Thankfully, I was paid today and I can take my car in. While here, I decided to pull out my netbook and knock out my 1,000 words for the day. As I was freewriting, I noticed something: my writing wasn’t repetitive today.

Generally, I have spent the last couple weeks freewriting about the same topics: the new contract I got for my copywriting business, my family, stresses, etc. Just the main stuff that continues to be on my mind. But today, I was writing about pinball machines, Pac-man games, and the Milwaukee ghetto.

Why? I had a change of scenery.

All year so far, I’ve been going through my writing in my office. As much as I love my office, it’s the same surroundings every day. I’m not challenged. I’m not uncomfortable. I’m not seeing anything new. The experience, by and large, is the same.

So now, I plan on spending at least one day a week out “in the wild”. I want to work from a Starbucks, or a park (when it’s, you know, not 12 degrees outside), or wherever I happen to be – like an auto shop waiting room. I want to get out of the office and have some fresh air not only in my lungs, but in my writing.

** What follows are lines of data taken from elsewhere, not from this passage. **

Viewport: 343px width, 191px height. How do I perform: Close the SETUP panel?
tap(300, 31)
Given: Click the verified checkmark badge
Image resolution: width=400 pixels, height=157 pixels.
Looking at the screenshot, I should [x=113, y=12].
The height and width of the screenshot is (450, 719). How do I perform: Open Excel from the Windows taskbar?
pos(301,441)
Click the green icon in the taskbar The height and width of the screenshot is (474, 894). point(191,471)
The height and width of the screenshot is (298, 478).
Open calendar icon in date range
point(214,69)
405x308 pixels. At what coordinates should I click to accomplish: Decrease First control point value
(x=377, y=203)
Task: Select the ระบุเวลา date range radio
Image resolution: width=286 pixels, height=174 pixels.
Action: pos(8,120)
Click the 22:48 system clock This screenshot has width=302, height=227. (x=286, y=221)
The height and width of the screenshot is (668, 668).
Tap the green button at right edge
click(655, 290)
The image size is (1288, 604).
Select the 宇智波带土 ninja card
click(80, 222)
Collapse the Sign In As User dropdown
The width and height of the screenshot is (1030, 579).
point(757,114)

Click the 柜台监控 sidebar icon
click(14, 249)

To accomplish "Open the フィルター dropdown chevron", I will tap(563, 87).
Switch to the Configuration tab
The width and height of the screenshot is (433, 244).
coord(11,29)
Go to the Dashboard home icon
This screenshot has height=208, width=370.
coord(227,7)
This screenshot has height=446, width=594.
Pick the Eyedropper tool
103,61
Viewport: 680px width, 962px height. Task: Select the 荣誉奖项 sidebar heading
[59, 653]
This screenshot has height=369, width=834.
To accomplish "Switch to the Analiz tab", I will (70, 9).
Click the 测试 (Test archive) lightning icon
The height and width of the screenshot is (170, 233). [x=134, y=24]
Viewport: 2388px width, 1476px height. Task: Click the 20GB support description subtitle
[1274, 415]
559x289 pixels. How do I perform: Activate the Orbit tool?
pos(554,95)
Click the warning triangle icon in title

I think that’s a worthwhile goal to have. It’s like traveling: you love home, and you always want to return there, but you need to get a little perspective once in a while. You need to see other things. Smell other smells. Put yourself in different situations.

The smell of car grease and the feel of a stiff, old, stained office chair sparked new bits of creativity in my writing. I didn’t have to do anything else – I just sat there and experienced it.

What about you? Do you find that a change in scenery can kickstart your writing?